Czech firm’s electrification plan to kick off with Superb PHEV in 2019 – but the firm believes combustion engines can be just as clean

Skoda’s head of powertrains wants the European Union to broaden the scope of emission regulations to take into account CO2 created in the production of energy.

The EU currently sets car firms CO2 targets based on a fleet average output, measured at the exhaust. With the emissions targets set to tighten substantially in the coming years – and with heavy penalties for firms that don’t meet them – manufacturers are being led to develop full electric vehicles, which produce no CO2 at the tail pipe.

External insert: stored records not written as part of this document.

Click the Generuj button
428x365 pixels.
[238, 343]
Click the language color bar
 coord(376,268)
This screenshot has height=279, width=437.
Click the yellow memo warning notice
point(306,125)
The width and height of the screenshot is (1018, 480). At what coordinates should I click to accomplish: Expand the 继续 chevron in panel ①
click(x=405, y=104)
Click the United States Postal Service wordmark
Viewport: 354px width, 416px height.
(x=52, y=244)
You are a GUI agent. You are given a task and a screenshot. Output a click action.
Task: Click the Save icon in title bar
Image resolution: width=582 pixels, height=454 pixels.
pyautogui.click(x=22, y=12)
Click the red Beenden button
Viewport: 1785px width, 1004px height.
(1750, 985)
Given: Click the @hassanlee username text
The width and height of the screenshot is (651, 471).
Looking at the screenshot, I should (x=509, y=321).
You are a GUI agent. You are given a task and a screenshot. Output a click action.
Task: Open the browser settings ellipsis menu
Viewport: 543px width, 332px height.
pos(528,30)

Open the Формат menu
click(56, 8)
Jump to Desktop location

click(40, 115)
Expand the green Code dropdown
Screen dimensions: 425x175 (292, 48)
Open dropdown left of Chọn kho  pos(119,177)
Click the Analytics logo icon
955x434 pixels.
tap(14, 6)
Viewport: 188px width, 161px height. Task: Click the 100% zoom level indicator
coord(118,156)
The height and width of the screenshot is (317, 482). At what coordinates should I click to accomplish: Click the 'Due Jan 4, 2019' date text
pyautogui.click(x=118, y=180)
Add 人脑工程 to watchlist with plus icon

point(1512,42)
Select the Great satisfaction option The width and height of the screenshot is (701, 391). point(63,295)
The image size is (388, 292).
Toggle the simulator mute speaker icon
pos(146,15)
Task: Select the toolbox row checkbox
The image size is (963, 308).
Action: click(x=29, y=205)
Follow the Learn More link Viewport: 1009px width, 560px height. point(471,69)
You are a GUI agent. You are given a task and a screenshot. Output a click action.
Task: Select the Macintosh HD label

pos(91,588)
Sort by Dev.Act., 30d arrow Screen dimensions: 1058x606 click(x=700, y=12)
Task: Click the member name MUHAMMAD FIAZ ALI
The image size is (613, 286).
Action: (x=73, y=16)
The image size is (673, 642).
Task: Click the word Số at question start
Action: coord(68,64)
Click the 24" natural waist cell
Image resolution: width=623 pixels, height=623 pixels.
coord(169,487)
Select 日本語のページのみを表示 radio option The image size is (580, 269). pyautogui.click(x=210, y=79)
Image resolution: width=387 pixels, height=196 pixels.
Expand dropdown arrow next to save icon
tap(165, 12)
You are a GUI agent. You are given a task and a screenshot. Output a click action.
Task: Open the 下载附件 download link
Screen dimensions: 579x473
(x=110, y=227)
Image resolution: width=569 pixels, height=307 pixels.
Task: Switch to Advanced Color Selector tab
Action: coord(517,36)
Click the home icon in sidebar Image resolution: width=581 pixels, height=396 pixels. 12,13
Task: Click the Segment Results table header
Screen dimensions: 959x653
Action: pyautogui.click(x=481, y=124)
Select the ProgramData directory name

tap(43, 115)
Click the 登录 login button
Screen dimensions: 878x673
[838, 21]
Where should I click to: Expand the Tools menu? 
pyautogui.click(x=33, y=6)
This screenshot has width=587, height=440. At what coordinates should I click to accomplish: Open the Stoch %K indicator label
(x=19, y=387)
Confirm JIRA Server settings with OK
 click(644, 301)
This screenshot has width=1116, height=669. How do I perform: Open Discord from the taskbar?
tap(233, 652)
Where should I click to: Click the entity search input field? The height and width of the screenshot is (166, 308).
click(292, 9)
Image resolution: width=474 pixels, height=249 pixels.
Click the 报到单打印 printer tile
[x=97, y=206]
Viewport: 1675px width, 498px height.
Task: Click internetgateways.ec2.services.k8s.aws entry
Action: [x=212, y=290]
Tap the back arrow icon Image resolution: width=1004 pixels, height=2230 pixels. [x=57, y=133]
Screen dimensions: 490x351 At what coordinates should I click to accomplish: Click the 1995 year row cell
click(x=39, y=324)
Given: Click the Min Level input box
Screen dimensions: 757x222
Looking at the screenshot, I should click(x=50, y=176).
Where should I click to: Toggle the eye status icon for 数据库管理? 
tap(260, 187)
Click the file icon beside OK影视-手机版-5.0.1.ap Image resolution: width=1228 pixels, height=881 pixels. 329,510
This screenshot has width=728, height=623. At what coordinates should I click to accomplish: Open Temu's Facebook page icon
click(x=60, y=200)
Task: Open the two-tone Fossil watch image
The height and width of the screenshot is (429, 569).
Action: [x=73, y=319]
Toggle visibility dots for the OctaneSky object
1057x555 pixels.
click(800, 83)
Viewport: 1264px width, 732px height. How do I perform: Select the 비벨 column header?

Skoda to showcase natural gas hybrid in Vision X concept

Skoda’s electrification strategy, part of a wider target by the Volkswagen Group, will start in 2019 with the introduction of a Superb PHEV in 2019, featuring a 1.4-litre 154bhp petrol engine and an 114bhp electric motor integrated into its dual clutch automatic gearbox. When working together, they will offer 215bhp, and offer around 45 miles of electric-only running.

This technology will be introduced on other Skoda models if there is demand. The firm will also introduce pure EVs by 2025, when the EU emissions regulations are due to be made even tougher.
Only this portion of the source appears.